(Direction)
Tally the lines in the entries below that contain the string "agent", with uppercase and lowercase treated as different, and reply with only the number.

Data records
○ ○ ○ ○ ○ ○ ○
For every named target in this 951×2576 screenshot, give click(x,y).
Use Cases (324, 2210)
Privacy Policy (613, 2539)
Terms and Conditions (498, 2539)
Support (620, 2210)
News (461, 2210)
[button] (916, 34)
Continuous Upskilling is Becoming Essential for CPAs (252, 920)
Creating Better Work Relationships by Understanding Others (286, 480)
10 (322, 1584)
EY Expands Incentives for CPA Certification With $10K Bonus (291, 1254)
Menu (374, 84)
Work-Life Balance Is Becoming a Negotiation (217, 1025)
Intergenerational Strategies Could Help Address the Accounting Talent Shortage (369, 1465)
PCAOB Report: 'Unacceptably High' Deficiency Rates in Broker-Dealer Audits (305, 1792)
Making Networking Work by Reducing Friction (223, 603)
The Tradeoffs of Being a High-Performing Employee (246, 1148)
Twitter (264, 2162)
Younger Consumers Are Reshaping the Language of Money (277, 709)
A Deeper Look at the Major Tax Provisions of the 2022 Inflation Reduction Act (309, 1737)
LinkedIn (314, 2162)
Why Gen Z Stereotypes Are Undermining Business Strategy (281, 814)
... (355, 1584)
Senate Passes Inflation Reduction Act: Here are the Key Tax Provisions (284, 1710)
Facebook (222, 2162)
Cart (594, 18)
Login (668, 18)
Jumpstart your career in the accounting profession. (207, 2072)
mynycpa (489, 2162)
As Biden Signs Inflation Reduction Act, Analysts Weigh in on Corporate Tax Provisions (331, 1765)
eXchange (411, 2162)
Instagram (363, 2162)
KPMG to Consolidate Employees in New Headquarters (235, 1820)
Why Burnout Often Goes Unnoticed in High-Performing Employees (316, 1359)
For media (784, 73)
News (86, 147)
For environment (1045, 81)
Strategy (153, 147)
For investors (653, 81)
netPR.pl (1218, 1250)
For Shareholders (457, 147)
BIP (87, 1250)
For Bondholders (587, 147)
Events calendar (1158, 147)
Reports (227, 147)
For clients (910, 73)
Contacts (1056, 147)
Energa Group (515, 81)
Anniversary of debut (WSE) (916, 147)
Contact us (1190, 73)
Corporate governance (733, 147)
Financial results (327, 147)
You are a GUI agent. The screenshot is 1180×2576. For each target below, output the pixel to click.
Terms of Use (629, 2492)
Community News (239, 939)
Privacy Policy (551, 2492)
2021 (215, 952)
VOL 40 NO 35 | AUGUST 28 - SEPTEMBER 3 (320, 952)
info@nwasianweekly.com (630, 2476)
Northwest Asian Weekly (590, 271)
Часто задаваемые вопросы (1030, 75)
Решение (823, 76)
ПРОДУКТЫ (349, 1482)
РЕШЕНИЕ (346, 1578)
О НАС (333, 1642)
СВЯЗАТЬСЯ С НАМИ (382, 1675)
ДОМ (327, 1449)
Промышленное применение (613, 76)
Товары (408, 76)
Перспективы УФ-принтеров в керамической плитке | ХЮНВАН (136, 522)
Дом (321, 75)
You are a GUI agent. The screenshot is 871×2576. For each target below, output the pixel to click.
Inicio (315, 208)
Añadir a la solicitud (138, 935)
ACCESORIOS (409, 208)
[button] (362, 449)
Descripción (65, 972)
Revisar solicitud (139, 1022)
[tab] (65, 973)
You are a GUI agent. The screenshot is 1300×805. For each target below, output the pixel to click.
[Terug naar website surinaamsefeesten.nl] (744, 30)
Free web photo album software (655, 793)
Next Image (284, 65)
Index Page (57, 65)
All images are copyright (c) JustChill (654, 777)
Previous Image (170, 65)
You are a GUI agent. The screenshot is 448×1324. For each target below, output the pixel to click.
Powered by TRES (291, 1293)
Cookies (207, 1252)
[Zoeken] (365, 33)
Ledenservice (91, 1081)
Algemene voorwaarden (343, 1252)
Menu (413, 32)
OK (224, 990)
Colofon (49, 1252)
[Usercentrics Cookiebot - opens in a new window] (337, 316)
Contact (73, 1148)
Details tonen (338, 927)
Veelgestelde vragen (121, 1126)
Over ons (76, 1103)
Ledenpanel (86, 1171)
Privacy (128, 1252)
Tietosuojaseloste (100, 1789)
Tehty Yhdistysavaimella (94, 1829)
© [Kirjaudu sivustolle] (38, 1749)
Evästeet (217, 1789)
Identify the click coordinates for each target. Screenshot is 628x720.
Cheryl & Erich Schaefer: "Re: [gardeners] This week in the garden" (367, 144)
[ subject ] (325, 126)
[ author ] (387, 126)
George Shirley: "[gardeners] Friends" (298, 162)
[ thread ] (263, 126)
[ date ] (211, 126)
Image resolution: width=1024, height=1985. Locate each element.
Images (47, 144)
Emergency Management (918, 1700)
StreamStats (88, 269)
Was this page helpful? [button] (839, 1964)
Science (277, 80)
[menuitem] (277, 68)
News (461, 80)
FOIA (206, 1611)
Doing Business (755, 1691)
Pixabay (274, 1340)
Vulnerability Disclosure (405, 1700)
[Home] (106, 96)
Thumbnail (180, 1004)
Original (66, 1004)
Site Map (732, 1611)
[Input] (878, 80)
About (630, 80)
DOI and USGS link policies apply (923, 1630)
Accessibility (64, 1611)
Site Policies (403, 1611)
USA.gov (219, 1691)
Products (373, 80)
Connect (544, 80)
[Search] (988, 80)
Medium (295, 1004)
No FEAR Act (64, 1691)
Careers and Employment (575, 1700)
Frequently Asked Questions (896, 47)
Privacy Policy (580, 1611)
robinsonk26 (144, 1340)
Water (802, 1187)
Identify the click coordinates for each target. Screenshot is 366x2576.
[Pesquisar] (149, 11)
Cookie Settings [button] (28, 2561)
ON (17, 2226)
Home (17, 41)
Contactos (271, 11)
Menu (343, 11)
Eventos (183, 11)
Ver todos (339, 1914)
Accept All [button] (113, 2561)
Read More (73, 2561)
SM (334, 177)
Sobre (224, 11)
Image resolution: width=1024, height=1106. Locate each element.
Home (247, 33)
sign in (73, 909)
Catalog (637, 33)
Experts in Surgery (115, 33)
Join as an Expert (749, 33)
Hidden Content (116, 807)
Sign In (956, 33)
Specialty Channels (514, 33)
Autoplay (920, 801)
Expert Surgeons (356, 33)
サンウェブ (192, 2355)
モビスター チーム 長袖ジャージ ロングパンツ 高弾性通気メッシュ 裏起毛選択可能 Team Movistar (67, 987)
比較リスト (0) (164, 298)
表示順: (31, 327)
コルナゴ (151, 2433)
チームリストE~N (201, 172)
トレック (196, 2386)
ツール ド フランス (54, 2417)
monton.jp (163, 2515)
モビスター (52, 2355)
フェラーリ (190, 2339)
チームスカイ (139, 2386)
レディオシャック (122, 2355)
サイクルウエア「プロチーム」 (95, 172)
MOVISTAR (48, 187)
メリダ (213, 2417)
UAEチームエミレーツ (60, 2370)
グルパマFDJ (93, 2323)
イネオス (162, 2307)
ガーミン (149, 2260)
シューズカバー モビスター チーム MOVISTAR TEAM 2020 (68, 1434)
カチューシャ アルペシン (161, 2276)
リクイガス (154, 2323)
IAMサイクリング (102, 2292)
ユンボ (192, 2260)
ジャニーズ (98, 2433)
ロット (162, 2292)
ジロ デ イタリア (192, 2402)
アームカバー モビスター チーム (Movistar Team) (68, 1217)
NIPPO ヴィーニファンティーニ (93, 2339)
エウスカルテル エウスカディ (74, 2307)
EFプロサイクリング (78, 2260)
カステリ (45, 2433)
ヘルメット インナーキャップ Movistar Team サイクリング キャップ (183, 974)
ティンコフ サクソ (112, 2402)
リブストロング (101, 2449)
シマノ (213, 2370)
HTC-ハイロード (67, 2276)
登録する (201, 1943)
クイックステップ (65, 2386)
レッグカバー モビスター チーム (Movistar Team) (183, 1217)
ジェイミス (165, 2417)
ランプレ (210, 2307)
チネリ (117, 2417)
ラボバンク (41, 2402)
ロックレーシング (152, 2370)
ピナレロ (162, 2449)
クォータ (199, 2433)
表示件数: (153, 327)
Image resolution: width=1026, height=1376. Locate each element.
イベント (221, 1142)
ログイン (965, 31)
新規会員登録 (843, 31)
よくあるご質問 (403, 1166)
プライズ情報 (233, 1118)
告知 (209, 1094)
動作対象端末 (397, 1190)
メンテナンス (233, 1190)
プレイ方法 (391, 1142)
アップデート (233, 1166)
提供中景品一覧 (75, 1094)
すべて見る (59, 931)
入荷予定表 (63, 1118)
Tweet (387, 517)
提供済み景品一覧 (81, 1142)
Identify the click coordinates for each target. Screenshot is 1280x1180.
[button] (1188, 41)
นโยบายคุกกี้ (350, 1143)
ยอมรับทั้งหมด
○ ○ ○ ○ ○ ○ ○
(Exercise answer)
4